(Records for locating displayed items)
※
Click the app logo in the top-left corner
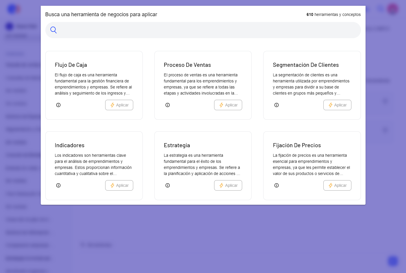Viewport: 406px width, 273px height. (13, 9)
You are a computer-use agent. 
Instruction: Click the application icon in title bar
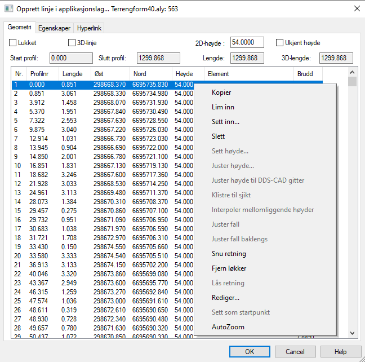[x=8, y=8]
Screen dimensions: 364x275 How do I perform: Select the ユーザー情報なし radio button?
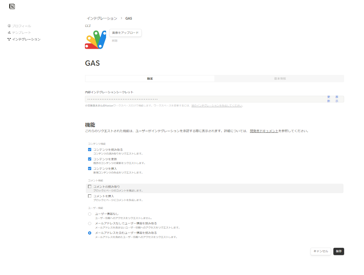(90, 214)
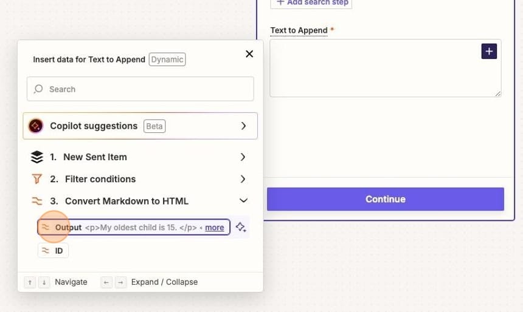Image resolution: width=523 pixels, height=312 pixels.
Task: Click the Add search step button
Action: pyautogui.click(x=311, y=3)
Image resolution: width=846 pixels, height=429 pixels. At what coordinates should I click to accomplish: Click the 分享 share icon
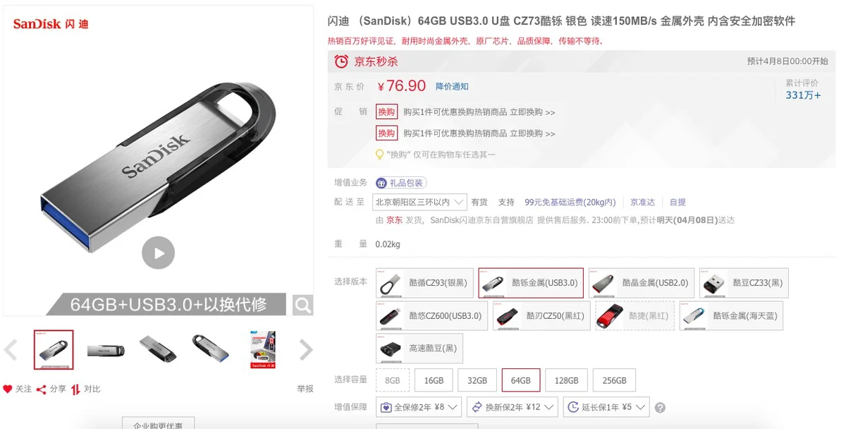pyautogui.click(x=42, y=389)

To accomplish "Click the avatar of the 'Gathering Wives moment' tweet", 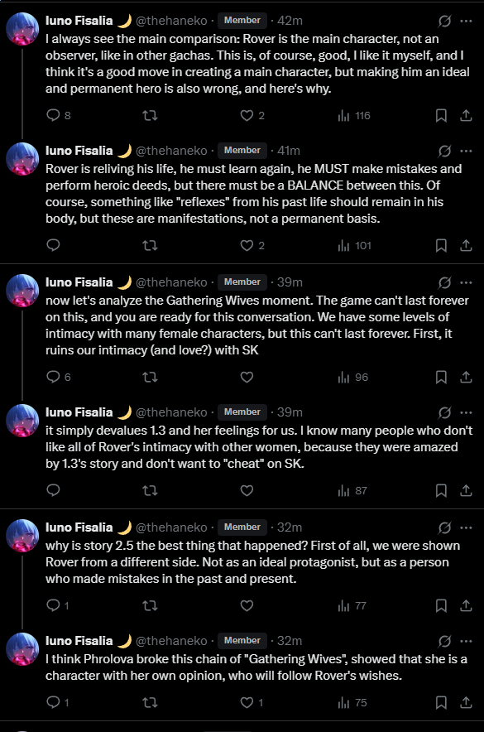I will click(22, 291).
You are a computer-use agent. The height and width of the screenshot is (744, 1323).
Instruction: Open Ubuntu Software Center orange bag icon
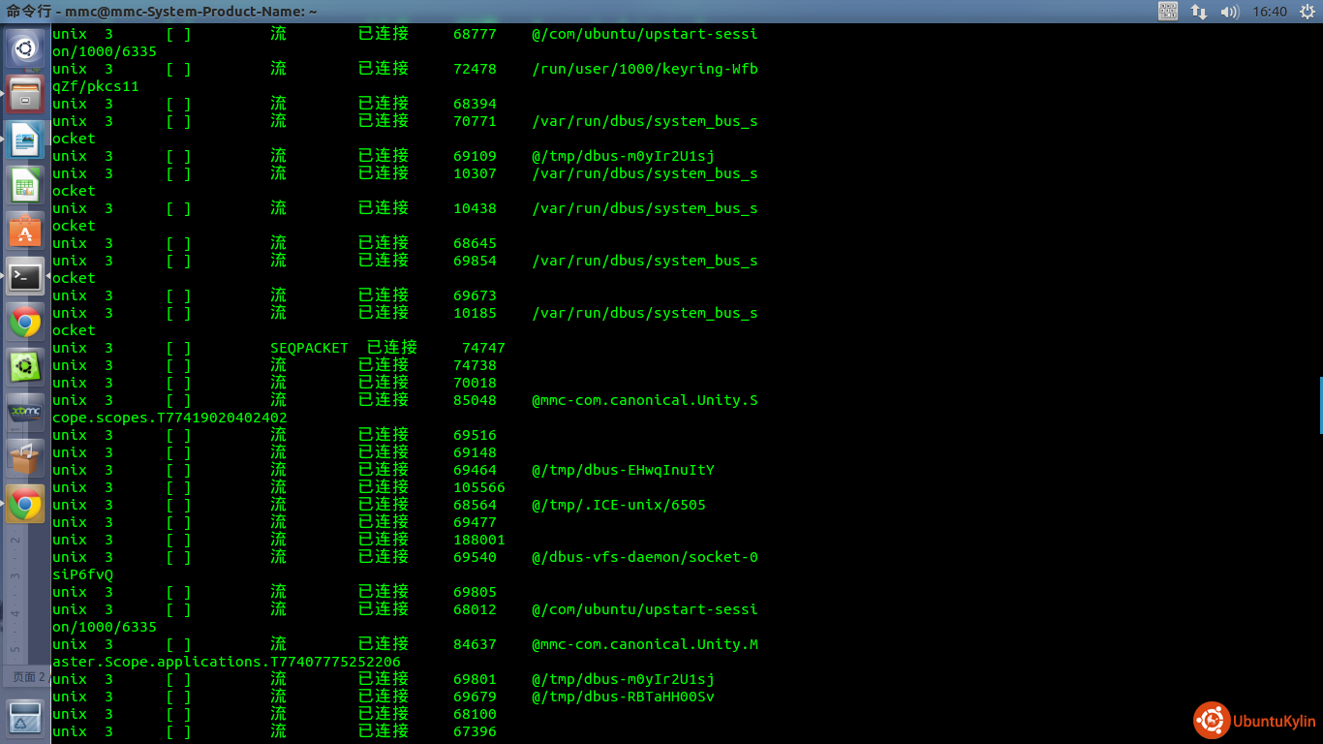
※
• **DIRECTIVE**: Reproduce the material starting at the line containing "You are a computer-use agent. The" and ending at the end of the material, with "orange" replaced by "purple" and nothing else changed. Leave the pictures out.

• **CORRECT OUTPUT**:
You are a computer-use agent. The height and width of the screenshot is (744, 1323).
Instruction: Open Ubuntu Software Center purple bag icon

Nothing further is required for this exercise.